- Genre: Crime Action Drama
- Screenplay by: Sambit Mishra Monish Talpade
- Directed by: Ankkitha Maithy
- Starring: Tanuj Virwani; Supriya Pathak; Rithvik Dhanjani; Divya Agarwal; Jitendra Joshi; Monica Dogra; Samir Soni;
- Country of origin: India
- Original language: Hindi
- No. of seasons: 1
- No. of episodes: 14

Production
- Producer: Ekta Kapoor
- Production location: India
- Cinematography: Rajiv Singh
- Editor: Prashant Panda
- Running time: 40 minutes
- Production company: Balaji Telefilms

Original release
- Network: AltBalaji
- Release: 20 August 2021

= Cartel (TV series) =

2021 Hindi Web Series

Cartel is an Indian streaming television series produced by Ekta Kapoor under the banner of Balaji Telefilms. It stars Supriya Pathak, Rithvik Dhanjani, Jitendra Joshi, Tanuj Virwani and Divya Agarwal. It was released on 20 August 2021.

== Plot ==
The story revolves around 5 gang-lords of Mumbai. Khan, Anna, Angre, Gajraj and a mysterious movie producer form 5 gangs who rule the low-profile underworld in the city of dreams. While all 5 gangs operate in different parts of the city, order and harmony is ensured only due to one Iron lady, Rani Maai who sits on a throne and looks over the smooth functioning of events.

==Cast==
- Supriya Pathak as Rani Mai
- Rithvik Dhanjani as Abhay Angre
- Tanuj Virwani as Ex-Major Arjun Mhatre/ Major Bhau
- Divya Agarwal as Grizzey
- Jitendra Joshi as Madhukar Mhatre/ Madhu Mhatre
- Monica Dogra as Maya
- Samir Soni as Dorabjee
- Shubhrajyoti Barat as Gajraj
- Sushrii Mishra as Vaidehi
- Tannishtha Chatterjee as Romilla
- Girija Oak as Rama
- Pranati Rai Prakash as Sumi
- Krishna Kaul as Javed
- Aditi Vasudev as Shweta
- Mayur More as Chiru
- Gaurav Sharma as ACP Dixit
- Kannan Arunachalam as Anna
- Vibhav Roy
- Nabeel Ahmed
- Aanchal Goswami
- Amey Wagh as Dhawal
- Riya Subodh
- Sanaya Pithawalla as Shreya
- Mrinal Dutt as Yograj
- Anil George as Khan
- Ashwath Bhatt as Chairman
- Mrinal Das as Suraj

==Release==
The official trailer of the web series was launched on 1 August 2021 by MX Player on YouTube.

== Reception ==
Joginder Tuteja for ABP News rated 4 stars out of 5 and wrote "Cartel is an impressive show and rest assured, the work would have begun on the sequel due to the inherent dramatic quotient that it carries.
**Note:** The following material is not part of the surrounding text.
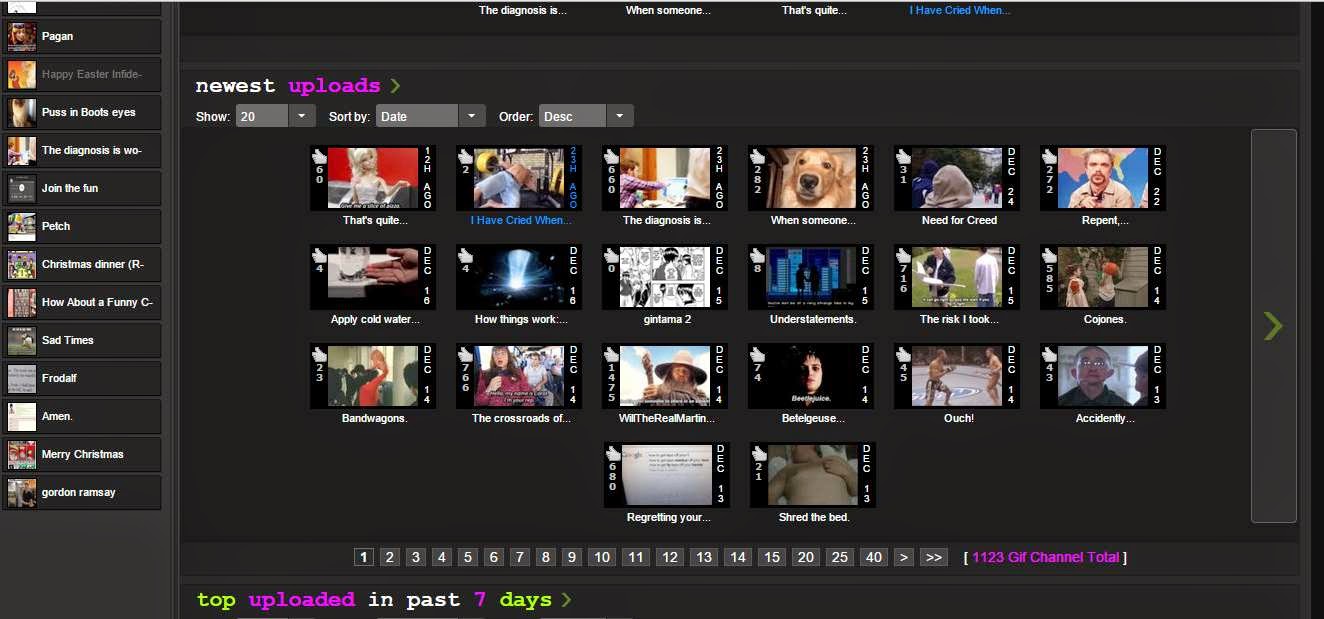
Task: Open Puss in Boots eyes sidebar icon
Action: click(x=22, y=112)
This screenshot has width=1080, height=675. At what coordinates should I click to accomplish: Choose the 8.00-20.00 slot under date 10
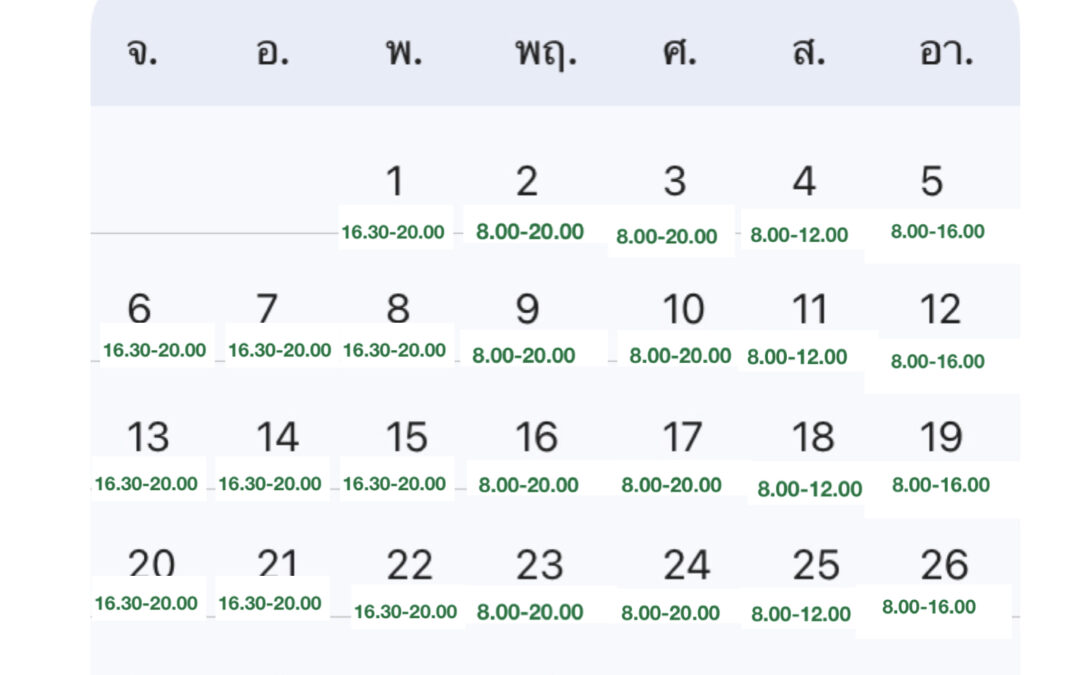[680, 355]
An epic gangster drama, it works immensely due to the family set up which makes it different from usual underworld affairs." Sukanya Verma of Rediff rated only 1 star out of 5 stars and wrote "There's no tension, no thrills, no logic, no humour, no darkness and not an iota of entertainment." Bharathi Pradhan for Lehren gave 3 stars out of 5 and wrote "A starlet’s death which evokes remarks that followed the suicide of a famous star last year, a birthday party held at gun point, a wedding anniversary, family celebrations and loss of lives at every turn, keep the story moving." Archika Khurana for The Times of India "In a nutshell, if the gang wars are your thing, ‘Cartel’ will provide plenty of murder, slaughter and gunfights."